Correios renegociam 98,2% das dívidas com fornecedores e economizam R$ 321 milhões

Plano de reestruturação garante fôlego ao caixa da estatal, mas expectativa é de prejuízo em 2026, revertido apenas em 2027

Publicado em 13/03/2026 às 17:44
Antônio Cruz/Agência Brasil

A direção dos Correios avalia de forma positiva os resultados iniciais do plano de reestruturação da estatal, destacando o cumprimento das metas de receita e despesa. As medidas adotadas têm proporcionado maior folga ao caixa e mantido a liquidez da empresa. No entanto, a projeção ainda aponta para um prejuízo significativo em 2026, com reversão prevista apenas para 2027.
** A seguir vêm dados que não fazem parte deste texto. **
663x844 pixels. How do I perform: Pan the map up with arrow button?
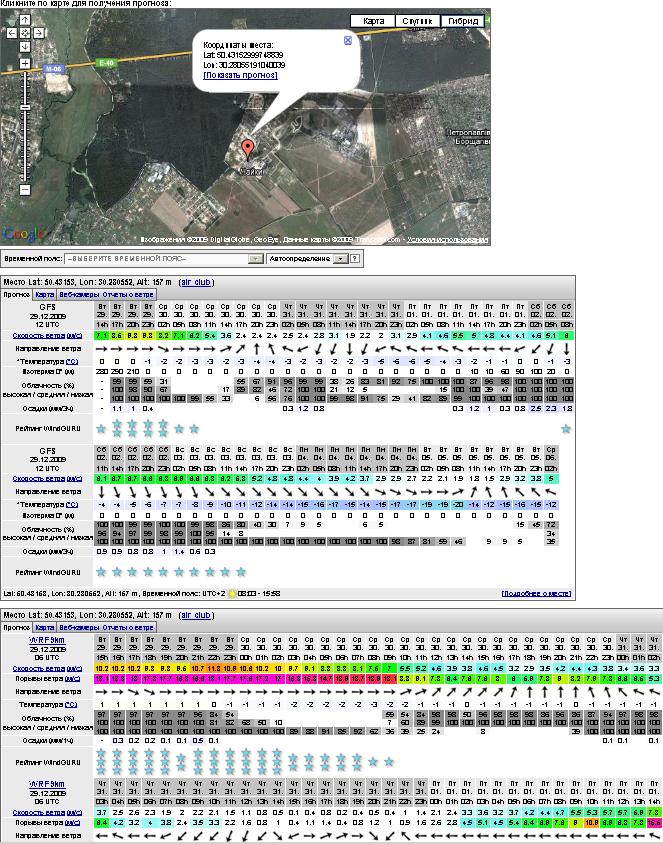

Entre janeiro e esta sexta-feira, 13, os Correios economizaram R$ 321 milhões ao renegociar 98,2% de suas dívidas com fornecedores e prestadores de serviços. Nesse processo, os credores aceitaram abrir mão de multas e juros para receber os valores devidos. Parte dos pagamentos foi parcelada sem aplicação de correções monetárias.

Essas negociações foram viabilizadas graças ao empréstimo de R$ 12 bilhões obtido junto a um consórcio de bancos, com garantia da União, firmado no final de 2025.

A estatal busca se recuperar da maior crise de sua história, que resultou em prejuízo de R$ 6,057 bilhões entre janeiro e setembro do ano passado. Para 2026, o governo projeta um déficit primário de R$ 9,101 bilhões.

Para reforçar a liquidez, os Correios também negociaram o parcelamento de R$ 1,2 bilhão em pagamentos de precatórios e impostos. Embora não represente economia definitiva, o escalonamento desses pagamentos contribui para aliviar o caixa no curto prazo.

Outra estratégia para fortalecer as finanças é a venda de imóveis. Ainda neste mês, a estatal pretende leiloar cerca de R$ 600 milhões em imóveis, concentrados em cidades médias e grandes. A expectativa é vender entre 20% e 40% dos ativos ofertados, o que pode gerar até R$ 120 milhões. O plano de reestruturação prevê a venda total de R$ 1,5 bilhão em imóveis.

Os Correios também implementaram um Plano de Demissão Voluntária (PDV), com meta de desligar até 10 mil funcionários. Até o momento, 500 colaboradores já deixaram a empresa e outros mil devem sair até a próxima segunda-feira, 16.

A expectativa é alcançar a meta de desligamentos ainda este ano, impulsionada também pelo fechamento de unidades físicas. Até agora, 127 pontos foram fechados, de um total previsto de mil.

Internamente, a direção dos Correios reconhece o desafio de equilibrar interesses do governo, dos trabalhadores e da sociedade. Apesar do apoio do Executivo, há resistência dos funcionários diante do processo de reestruturação, considerado difícil, mas necessário para a recuperação da empresa.

A revisão do plano de saúde dos empregados, o Postal Saúde, já gerou economia de cerca de R$ 70 milhões apenas em janeiro. Para 2026, a expectativa é que a economia total com o benefício fique entre R$ 500 milhões e R$ 700 milhões.

Dados internos indicam que, já em 2026, o índice de entregas no prazo prometido subiu de 65% para 91%. O objetivo é alcançar 97% para ampliar as receitas.

Buscando aprimorar a qualidade dos serviços, os Correios realizaram seleção para superintendentes e estabeleceram metas de economia para as unidades, que somam R$ 1 bilhão ao ano.

Está em estudo uma forma de recompensar funcionários pelo atingimento de metas, mas a limitação de caixa impede incentivos financeiros diretos. Por ora, o cumprimento dos objetivos contribui para a progressão de carreira dos trabalhadores.